マイレージなどのポイントは,法律上,賃金として扱われるのでしょうか?賃金として扱われるならば,労働基準法上の規制を受けることになるため,労働者にとっては重要な問題となってきます。
出張費の賃金性
労働者が出張し,クレジットカードなどを利用した場合に,マイレージなどのポイントが貯まることがあります。 これを賃金として扱うべきか否かについては,まだ定説と呼ばれるものはありません。
まず,前提として出張費が賃金に当たるのかを考える必要があります。
出張費は,使用者が前もって支払う場合にしろ,使用者が直接支払う場合にしろ,あるいは,労働者が立て替えて後に使用者が労働者に支払う場合にしろ,本来的に使用者が負担すべきものです。
労働者が出張費等を立て替えて支払い,その後に使用者から出張費相当額が支払われてたとしても,それは立替金の清算にすぎないということになります。

▸ **練習問題**
A) マイレージと賃金についての本文のうち、「マイレージなどのポイントは,法律上,賃金」から「と呼ばれるものはありません。」までを書き写してください。
B) マイレージと賃金についての本文によると、出張費は本来的に誰が負担すべきものですか？
C) マイレージと賃金についての本文では、出張費の支払い方としてどのような場合が挙げられていますか？すべて挙げてください。

▸ **資料**
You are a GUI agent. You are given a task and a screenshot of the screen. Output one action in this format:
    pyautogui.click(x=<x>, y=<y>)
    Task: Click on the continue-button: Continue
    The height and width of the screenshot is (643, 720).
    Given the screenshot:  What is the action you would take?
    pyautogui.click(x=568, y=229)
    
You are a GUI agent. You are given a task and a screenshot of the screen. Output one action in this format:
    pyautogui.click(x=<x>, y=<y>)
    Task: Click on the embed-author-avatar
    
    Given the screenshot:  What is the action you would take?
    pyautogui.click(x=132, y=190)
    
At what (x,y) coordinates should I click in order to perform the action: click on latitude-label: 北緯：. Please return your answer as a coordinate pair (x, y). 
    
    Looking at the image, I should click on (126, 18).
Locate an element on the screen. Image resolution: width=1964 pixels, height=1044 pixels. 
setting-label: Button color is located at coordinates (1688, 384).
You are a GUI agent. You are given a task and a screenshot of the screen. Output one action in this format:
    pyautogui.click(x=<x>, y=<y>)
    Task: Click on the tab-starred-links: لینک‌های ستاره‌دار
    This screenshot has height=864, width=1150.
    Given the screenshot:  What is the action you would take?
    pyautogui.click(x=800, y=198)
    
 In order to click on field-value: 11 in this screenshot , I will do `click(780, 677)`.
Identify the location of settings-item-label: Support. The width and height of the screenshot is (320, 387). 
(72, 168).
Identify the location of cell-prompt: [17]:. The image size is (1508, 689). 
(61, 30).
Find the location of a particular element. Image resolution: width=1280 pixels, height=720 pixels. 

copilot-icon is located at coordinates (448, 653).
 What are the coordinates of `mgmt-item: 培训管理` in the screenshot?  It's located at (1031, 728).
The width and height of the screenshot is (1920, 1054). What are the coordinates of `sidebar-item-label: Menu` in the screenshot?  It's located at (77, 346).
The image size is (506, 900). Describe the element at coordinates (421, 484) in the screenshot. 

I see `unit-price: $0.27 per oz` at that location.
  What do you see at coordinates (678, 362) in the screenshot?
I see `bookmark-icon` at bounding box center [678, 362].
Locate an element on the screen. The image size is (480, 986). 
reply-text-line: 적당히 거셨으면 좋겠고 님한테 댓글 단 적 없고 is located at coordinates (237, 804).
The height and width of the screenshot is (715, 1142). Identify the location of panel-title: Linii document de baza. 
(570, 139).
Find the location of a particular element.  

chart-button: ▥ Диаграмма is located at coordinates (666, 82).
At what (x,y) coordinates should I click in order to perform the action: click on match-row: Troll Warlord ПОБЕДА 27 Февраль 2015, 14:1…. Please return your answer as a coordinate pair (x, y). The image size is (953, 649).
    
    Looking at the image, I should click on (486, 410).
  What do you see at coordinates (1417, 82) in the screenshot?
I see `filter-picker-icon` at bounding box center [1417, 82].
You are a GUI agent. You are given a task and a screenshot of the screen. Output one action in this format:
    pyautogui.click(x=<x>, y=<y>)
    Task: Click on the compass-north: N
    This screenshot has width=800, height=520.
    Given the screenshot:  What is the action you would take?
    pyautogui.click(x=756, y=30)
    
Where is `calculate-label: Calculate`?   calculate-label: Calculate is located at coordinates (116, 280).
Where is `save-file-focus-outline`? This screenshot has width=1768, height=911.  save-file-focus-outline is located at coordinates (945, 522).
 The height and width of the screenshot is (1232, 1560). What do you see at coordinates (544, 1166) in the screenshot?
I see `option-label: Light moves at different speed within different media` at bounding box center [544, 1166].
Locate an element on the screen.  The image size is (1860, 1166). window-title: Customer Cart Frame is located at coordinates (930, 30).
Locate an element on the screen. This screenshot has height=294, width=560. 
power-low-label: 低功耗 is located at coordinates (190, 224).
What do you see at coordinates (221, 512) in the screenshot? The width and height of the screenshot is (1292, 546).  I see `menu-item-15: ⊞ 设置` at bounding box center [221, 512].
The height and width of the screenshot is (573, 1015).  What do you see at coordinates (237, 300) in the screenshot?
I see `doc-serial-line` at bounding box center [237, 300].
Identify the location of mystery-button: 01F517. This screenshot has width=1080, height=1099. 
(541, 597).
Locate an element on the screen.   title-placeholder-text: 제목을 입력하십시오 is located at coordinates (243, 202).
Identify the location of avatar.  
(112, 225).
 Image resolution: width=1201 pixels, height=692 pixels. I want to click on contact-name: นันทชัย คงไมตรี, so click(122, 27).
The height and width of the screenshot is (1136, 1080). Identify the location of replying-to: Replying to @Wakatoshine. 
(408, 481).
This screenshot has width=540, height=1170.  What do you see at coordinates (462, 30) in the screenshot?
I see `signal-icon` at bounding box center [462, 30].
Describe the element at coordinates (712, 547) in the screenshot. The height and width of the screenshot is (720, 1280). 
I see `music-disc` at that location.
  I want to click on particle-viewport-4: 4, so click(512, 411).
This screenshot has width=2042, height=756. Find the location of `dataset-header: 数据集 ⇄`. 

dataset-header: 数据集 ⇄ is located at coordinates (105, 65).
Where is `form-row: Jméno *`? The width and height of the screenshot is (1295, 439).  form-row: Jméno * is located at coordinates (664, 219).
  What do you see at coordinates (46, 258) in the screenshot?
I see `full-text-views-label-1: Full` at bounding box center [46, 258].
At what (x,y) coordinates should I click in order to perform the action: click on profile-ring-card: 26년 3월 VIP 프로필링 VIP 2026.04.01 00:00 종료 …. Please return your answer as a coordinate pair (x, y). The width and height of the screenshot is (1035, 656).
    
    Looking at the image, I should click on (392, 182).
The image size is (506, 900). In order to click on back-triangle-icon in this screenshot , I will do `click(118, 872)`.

▸ **解答**
A)
マイレージなどのポイントは,法律上,賃金として扱われるのでしょうか?賃金として扱われるならば,労働基準法上の規制を受けることになるため,労働者にとっては重要な問題となってきます。
出張費の賃金性
労働者が出張し,クレジットカードなどを利用した場合に,マイレージなどのポイントが貯まることがあります。 これを賃金として扱うべきか否かについては,まだ定説と呼ばれるものはありません。

B) 使用者です。

C)
・使用者が前もって支払う場合
・使用者が直接支払う場合
・労働者が立て替えて後に使用者が労働者に支払う場合